Exercise brief:
Please filter the entries and return only the lines that include "text".

Recorded data:
- Opening Delimiter -

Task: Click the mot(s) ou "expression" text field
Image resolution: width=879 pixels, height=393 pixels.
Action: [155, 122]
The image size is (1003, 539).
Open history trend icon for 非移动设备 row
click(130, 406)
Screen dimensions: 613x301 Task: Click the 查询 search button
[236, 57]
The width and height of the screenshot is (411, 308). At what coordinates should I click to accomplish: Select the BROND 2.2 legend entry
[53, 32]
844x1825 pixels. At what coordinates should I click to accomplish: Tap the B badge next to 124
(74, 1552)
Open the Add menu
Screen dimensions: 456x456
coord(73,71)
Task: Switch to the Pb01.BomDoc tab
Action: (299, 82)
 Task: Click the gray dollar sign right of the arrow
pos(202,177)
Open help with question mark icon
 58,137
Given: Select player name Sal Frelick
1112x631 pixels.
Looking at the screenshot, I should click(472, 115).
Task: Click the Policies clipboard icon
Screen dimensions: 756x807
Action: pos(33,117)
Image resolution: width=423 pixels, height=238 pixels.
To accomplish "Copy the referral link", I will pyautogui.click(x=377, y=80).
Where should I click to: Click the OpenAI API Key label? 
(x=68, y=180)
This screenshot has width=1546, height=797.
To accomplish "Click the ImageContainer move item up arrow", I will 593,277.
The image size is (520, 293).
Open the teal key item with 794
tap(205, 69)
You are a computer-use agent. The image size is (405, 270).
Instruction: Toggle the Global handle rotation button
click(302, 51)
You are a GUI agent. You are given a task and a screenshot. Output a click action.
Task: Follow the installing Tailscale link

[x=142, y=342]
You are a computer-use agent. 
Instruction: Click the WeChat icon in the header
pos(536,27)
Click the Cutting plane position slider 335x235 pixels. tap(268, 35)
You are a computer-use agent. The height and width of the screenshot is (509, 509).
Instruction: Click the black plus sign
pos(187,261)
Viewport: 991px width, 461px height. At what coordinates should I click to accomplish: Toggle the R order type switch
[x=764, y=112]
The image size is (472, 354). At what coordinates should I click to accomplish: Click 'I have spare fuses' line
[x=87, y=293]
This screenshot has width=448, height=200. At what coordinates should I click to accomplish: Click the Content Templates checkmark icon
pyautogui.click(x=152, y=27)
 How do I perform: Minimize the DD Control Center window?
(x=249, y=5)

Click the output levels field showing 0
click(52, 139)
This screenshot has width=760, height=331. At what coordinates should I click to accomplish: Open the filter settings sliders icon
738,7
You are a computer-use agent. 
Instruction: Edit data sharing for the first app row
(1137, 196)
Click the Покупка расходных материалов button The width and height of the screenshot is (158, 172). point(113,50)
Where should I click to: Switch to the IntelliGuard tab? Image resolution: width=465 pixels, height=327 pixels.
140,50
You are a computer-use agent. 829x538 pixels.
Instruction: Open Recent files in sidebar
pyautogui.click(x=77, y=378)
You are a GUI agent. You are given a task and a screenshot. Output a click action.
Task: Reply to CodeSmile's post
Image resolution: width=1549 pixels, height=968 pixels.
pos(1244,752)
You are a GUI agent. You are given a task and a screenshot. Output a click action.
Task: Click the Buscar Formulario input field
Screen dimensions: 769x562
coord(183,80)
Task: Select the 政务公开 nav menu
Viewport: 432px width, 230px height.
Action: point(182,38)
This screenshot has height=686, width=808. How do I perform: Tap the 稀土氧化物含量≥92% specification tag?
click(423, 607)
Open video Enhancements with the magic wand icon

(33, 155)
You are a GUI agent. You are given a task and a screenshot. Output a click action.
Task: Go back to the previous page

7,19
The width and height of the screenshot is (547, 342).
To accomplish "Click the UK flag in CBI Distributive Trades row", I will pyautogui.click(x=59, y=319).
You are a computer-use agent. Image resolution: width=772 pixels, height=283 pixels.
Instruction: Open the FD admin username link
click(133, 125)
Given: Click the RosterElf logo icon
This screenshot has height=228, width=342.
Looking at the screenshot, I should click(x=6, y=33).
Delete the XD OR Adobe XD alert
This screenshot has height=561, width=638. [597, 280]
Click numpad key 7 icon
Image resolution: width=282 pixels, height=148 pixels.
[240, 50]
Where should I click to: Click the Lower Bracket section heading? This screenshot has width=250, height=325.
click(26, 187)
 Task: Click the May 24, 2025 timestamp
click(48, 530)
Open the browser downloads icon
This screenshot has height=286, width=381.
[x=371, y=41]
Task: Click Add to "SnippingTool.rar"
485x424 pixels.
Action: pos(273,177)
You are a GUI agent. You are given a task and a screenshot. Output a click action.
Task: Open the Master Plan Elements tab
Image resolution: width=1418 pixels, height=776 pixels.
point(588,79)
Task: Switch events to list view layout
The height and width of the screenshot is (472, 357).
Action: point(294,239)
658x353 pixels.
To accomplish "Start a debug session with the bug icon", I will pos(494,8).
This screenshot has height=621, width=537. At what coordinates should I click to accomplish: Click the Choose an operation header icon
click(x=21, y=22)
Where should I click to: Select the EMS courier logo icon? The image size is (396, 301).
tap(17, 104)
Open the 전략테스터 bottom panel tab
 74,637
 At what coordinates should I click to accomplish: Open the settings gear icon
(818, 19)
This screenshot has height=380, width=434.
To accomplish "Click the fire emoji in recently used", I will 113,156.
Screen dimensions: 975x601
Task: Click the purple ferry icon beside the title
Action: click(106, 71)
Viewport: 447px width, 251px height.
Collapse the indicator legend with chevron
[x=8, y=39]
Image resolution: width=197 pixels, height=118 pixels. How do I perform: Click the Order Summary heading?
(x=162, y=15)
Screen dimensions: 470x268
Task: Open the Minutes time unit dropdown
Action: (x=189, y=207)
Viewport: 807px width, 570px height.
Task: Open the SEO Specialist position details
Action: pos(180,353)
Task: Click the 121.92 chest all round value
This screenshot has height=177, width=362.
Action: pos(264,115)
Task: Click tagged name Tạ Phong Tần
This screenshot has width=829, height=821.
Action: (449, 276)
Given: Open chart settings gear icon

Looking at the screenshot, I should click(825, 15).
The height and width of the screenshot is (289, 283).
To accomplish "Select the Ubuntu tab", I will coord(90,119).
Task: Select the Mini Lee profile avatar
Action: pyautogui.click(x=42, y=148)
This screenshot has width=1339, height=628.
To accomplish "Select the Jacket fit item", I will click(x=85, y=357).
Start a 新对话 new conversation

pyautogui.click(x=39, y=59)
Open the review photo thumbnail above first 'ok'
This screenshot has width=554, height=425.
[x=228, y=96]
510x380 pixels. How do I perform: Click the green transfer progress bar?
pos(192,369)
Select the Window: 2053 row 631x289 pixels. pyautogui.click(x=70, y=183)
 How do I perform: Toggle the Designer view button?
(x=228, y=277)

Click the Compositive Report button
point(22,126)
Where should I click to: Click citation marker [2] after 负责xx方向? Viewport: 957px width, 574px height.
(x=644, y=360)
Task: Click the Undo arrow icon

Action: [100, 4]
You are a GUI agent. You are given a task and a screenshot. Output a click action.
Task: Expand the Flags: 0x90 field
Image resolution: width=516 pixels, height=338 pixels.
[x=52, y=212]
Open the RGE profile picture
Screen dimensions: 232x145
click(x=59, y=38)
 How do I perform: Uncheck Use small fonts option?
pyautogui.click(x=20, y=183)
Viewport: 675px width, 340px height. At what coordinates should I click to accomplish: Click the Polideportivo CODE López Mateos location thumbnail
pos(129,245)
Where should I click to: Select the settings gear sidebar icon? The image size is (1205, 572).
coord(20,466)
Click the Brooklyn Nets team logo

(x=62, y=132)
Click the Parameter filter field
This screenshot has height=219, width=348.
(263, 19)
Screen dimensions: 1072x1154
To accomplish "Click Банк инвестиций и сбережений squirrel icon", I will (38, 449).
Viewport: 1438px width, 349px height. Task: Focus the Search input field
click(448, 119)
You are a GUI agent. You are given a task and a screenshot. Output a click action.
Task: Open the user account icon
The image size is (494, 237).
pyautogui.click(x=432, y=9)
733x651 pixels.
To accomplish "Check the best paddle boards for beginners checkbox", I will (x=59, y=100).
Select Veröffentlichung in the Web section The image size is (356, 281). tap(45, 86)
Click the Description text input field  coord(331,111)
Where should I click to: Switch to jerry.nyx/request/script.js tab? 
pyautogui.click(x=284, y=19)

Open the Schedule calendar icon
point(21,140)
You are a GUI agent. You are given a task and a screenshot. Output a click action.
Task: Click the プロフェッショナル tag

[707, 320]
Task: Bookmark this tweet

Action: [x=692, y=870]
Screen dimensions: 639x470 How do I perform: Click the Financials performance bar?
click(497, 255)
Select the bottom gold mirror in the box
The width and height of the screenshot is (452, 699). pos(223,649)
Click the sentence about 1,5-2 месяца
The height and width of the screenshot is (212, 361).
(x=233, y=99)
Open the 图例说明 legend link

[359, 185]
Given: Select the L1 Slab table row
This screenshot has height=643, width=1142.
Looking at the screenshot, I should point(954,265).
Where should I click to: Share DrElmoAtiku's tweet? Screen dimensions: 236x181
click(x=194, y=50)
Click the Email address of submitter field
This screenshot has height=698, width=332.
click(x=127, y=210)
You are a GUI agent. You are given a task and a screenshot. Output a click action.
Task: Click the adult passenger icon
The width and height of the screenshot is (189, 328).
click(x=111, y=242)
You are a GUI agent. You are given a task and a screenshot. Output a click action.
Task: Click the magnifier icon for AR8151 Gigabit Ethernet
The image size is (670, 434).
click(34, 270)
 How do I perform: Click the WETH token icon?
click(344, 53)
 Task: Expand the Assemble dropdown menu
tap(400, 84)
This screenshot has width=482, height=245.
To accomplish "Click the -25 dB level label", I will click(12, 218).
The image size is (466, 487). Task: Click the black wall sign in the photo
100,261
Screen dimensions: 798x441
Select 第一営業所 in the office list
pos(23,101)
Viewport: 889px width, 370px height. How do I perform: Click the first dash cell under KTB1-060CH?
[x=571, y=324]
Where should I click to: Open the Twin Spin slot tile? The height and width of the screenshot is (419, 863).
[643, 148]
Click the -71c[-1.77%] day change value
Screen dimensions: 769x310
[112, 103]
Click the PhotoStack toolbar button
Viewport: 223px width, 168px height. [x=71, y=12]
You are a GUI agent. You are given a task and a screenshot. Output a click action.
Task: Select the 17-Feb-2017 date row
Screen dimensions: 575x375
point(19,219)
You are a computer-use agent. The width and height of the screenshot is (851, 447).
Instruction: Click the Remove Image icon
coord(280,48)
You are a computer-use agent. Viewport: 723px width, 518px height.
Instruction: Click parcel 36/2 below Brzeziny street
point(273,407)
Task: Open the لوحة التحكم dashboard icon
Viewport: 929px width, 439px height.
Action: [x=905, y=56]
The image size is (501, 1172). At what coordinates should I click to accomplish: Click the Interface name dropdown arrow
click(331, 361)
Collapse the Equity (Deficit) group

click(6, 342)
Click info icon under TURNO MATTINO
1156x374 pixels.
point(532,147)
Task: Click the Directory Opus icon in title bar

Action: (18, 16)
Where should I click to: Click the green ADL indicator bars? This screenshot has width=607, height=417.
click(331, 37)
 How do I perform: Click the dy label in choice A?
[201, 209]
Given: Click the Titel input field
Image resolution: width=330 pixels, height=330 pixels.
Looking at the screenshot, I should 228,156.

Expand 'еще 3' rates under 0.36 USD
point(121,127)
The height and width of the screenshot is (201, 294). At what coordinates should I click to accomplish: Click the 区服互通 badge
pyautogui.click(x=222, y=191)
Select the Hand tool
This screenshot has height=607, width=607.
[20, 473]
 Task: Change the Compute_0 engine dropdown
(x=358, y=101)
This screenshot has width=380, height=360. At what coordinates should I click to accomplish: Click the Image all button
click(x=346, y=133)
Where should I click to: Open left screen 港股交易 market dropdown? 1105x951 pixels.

- Closing Delimiter -

Response to this task:
Task: Click the mot(s) ou "expression" text field
Click the Description text input field  coord(331,111)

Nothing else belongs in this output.